Reasoning models lose solution diversity when fine-tuning skips decision points
New research identifies why specialized reasoning models show pass@k degradation despite higher pass@1 scores—fine-tuning data with too few branching decision points collapses solution diversity.
A preprint from researchers at Virginia Tech and George Mason University explains why reasoning-focused language models often show worse pass@k performance than their base models, even as pass@1 accuracy climbs. The coverage shrinkage stems from fine-tuning data that underrepresents "forks in the road"—decision points where multiple valid reasoning paths exist but patterns are hard to distinguish.
The phenomenon matters because reasoning models have become a key focus for practitioners working with open-weight releases. Specialized fine-tuning procedures reliably push pass@1 scores higher on complex tasks, making them attractive for deployment. But the pass@k metric—which measures whether at least one correct answer appears in k attempts—tells a different story. Prior work has observed that these same models often generate fewer distinct correct solutions than their untuned base counterparts, a behavior the authors call "coverage shrinkage."

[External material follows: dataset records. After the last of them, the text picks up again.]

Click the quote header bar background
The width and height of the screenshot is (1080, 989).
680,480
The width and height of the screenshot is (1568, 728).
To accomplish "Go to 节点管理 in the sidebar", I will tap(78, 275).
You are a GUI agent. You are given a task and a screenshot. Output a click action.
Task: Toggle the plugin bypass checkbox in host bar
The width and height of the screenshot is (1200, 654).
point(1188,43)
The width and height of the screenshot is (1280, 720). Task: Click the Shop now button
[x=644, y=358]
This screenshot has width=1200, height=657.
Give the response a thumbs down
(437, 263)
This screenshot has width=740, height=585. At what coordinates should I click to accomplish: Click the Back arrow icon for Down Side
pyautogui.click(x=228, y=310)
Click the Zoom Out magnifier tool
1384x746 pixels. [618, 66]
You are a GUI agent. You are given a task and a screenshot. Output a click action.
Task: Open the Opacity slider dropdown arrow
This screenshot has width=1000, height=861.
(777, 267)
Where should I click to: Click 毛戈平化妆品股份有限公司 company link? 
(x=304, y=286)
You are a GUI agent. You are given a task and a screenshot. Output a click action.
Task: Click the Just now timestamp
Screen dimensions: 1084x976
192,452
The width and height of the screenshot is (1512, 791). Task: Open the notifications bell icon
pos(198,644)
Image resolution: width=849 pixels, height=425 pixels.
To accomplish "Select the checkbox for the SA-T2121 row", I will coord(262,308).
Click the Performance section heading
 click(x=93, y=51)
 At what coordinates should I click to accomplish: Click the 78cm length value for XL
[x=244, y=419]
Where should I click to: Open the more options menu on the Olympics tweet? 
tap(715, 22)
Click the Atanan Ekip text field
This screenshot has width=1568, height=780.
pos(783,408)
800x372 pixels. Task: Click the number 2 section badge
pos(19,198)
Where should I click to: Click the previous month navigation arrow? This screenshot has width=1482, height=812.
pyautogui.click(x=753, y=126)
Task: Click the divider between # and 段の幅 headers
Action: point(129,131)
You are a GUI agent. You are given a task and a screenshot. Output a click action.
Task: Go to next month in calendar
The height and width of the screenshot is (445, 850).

The authors designed controlled experiments to isolate the cause. They built case studies around graph branching tasks and reasoning modes, tracking how models behaved during and after supervised fine-tuning. The pattern was consistent: when training data contained few decision-point scenarios—moments where the model faces indecipherable patterns with multiple valid reasoning paths—the model converged on a narrower solution space. More decision points in the data correlated with better pass@k retention.
Two mitigation strategies showed promise. Targeted data synthesis that deliberately includes more branching scenarios reduced shrinkage in the controlled settings. A diversity-encouraging decoding mechanism also helped, though both are partial fixes rather than complete solutions. The findings point to data-centric design as the primary lever for controlling coverage in reasoning models, with implications for anyone fine-tuning reasoning models on open weights.